### INSTRUCTIONS FOR THE TASK
Where in the records does the word "computer" appear? Copy each line that holds it.

### RECORDED INFORMATION
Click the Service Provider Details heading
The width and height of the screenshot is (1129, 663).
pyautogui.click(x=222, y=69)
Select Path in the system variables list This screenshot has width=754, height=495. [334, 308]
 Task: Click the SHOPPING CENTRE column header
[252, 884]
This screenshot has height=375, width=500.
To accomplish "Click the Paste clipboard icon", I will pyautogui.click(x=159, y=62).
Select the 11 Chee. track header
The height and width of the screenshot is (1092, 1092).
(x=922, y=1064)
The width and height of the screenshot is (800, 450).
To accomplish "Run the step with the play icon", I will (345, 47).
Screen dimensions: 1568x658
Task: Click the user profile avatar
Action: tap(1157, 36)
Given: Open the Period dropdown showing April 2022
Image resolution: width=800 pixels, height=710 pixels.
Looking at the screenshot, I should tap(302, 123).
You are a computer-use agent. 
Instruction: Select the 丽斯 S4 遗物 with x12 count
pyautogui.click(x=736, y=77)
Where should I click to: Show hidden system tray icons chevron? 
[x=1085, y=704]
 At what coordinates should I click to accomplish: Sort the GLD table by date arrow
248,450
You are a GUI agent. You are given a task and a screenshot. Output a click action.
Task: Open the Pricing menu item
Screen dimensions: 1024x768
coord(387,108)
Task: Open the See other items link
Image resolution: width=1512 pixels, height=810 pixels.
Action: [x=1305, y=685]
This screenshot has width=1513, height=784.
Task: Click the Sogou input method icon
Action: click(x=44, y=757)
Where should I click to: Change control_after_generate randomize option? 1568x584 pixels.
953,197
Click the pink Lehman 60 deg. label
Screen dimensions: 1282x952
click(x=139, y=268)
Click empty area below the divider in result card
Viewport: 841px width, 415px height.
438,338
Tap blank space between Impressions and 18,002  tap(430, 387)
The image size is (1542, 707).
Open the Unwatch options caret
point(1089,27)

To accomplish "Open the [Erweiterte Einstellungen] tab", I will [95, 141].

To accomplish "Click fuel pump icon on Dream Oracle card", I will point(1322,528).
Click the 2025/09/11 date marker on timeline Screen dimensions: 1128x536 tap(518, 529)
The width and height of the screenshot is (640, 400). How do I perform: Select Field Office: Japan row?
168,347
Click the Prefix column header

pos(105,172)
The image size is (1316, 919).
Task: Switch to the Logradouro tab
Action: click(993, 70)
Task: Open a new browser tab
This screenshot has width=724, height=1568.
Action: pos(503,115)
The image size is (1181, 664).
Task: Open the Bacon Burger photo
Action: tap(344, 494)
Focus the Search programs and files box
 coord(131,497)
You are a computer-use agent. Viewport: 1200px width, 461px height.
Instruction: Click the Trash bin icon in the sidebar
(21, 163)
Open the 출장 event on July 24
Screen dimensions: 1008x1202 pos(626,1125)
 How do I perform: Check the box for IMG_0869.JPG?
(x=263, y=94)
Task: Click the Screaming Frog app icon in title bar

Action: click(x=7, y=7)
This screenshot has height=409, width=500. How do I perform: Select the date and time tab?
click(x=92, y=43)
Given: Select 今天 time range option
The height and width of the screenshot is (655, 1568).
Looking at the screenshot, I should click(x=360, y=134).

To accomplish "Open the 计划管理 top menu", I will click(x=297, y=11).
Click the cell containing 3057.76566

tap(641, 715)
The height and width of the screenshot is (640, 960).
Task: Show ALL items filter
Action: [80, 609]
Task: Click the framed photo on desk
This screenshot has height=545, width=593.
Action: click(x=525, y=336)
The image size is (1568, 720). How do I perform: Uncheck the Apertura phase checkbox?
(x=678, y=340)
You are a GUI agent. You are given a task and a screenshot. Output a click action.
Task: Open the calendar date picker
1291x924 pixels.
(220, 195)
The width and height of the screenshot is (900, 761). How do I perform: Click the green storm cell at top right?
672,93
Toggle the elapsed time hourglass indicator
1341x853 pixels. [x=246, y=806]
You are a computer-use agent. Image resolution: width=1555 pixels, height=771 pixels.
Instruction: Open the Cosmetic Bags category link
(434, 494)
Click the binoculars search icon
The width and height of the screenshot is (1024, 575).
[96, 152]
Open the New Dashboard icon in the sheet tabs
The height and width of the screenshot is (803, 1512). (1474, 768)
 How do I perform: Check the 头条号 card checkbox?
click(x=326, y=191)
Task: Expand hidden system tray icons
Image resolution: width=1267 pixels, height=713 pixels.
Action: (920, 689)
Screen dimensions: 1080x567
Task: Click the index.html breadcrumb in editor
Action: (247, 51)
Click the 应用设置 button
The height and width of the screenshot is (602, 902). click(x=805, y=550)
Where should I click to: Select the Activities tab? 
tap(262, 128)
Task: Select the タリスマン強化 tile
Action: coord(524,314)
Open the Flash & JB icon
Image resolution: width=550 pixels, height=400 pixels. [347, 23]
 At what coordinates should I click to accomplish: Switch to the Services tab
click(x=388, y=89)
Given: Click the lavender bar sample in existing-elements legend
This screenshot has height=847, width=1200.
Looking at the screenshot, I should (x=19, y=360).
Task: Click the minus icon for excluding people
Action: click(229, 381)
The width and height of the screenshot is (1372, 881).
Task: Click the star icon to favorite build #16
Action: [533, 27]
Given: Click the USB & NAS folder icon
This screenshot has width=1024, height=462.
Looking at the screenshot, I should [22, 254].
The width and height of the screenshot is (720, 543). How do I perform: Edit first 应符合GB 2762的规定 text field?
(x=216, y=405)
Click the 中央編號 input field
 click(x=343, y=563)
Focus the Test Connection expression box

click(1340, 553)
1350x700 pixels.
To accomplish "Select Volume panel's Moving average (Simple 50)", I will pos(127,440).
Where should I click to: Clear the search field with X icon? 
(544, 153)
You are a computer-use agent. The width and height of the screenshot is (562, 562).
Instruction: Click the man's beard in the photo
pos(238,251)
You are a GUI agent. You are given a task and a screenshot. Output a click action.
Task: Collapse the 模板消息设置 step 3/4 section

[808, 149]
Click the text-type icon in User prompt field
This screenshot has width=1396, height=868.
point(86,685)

### EXPECTED ANSWER
You are a computer-use agent. 
You are a computer-use agent. Viewport: 1200px width, 461px height.
You are a computer-use agent. Image resolution: width=1555 pixels, height=771 pixels.
You are a computer-use agent. The width and height of the screenshot is (562, 562).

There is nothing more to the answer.